== Exercise instructions ==
Find the line below with "Instruction: Click the". Print it and every line after it exactly, through the last line, leaving out the pictures.

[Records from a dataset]
-------

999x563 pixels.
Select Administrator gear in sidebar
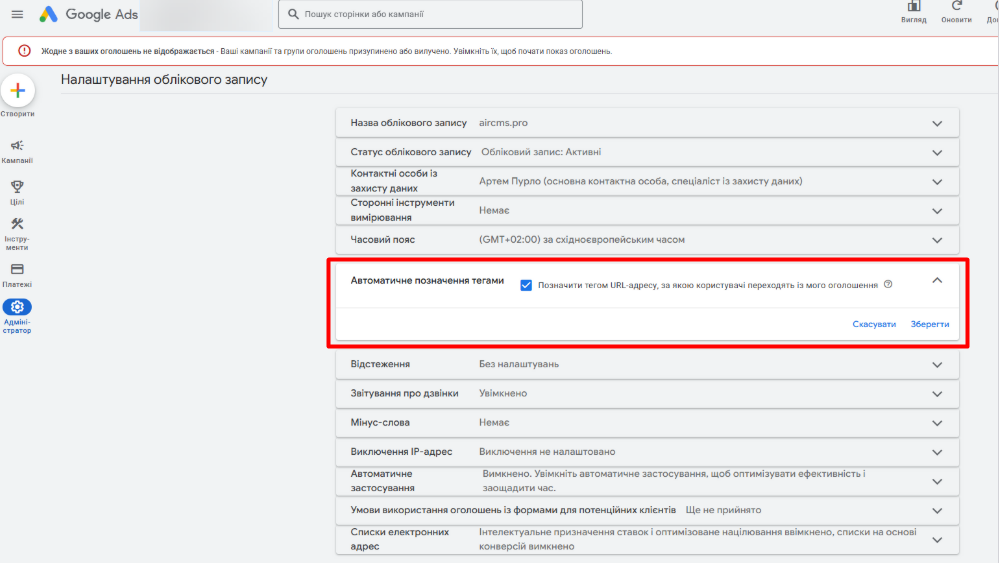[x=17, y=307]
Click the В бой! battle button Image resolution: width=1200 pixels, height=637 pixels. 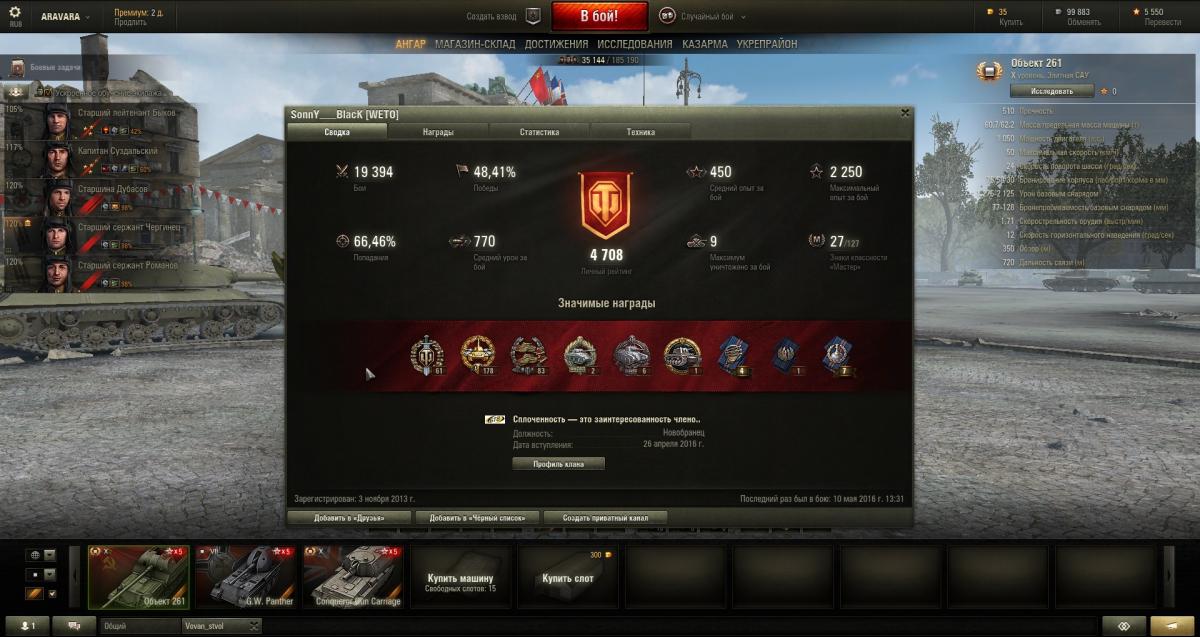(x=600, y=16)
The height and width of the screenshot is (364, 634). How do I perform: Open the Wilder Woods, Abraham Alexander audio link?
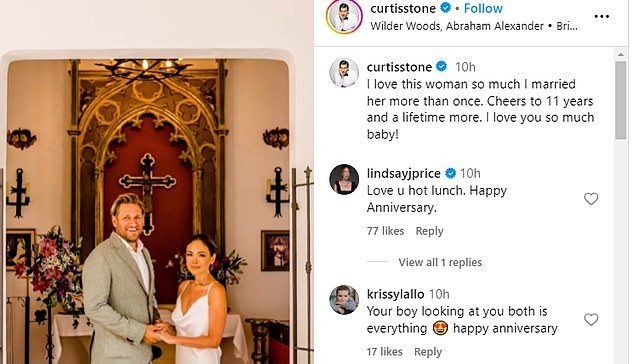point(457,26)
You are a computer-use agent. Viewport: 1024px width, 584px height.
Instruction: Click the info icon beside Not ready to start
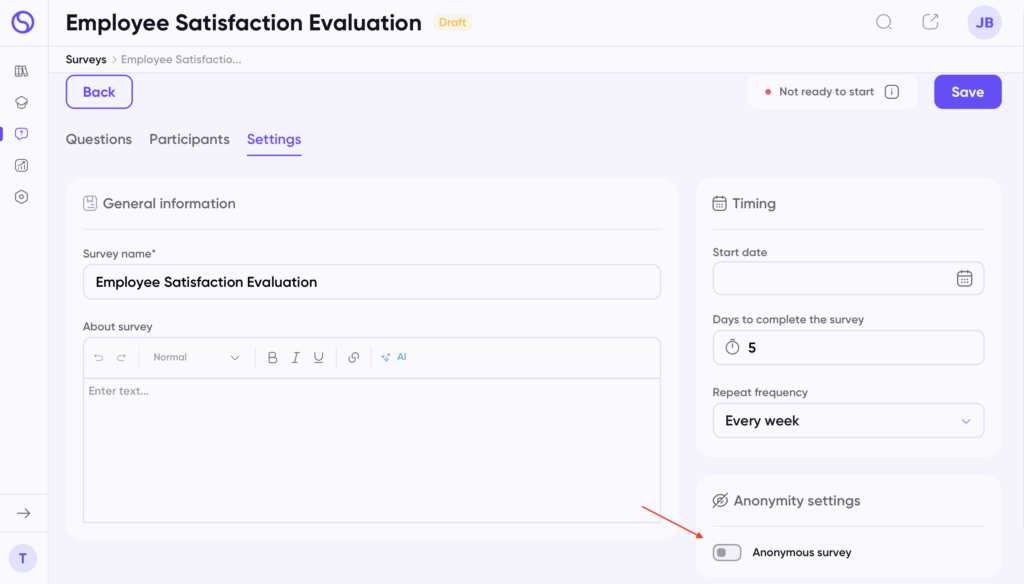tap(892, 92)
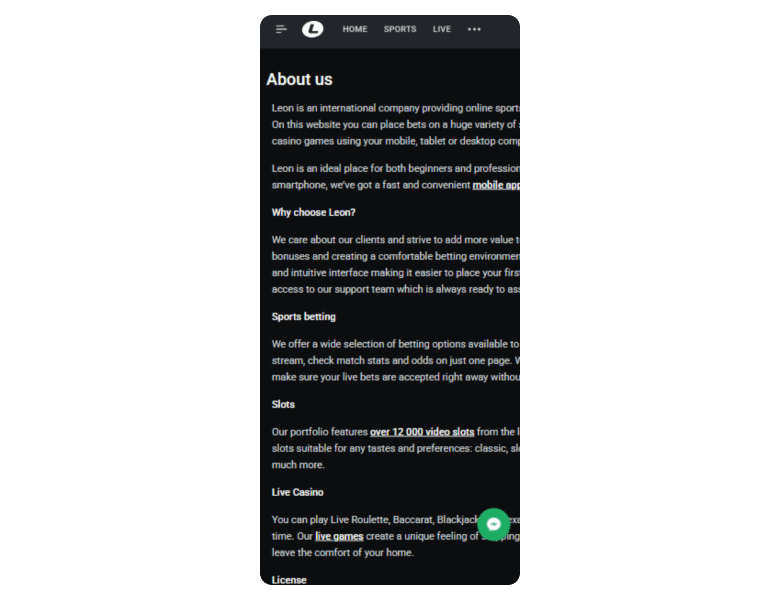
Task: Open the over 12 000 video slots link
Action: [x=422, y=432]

-------

== Solution for this exercise ==
Instruction: Click the info icon beside Not ready to start
tap(892, 92)
Task: Open the over 12 000 video slots link
Action: [x=422, y=432]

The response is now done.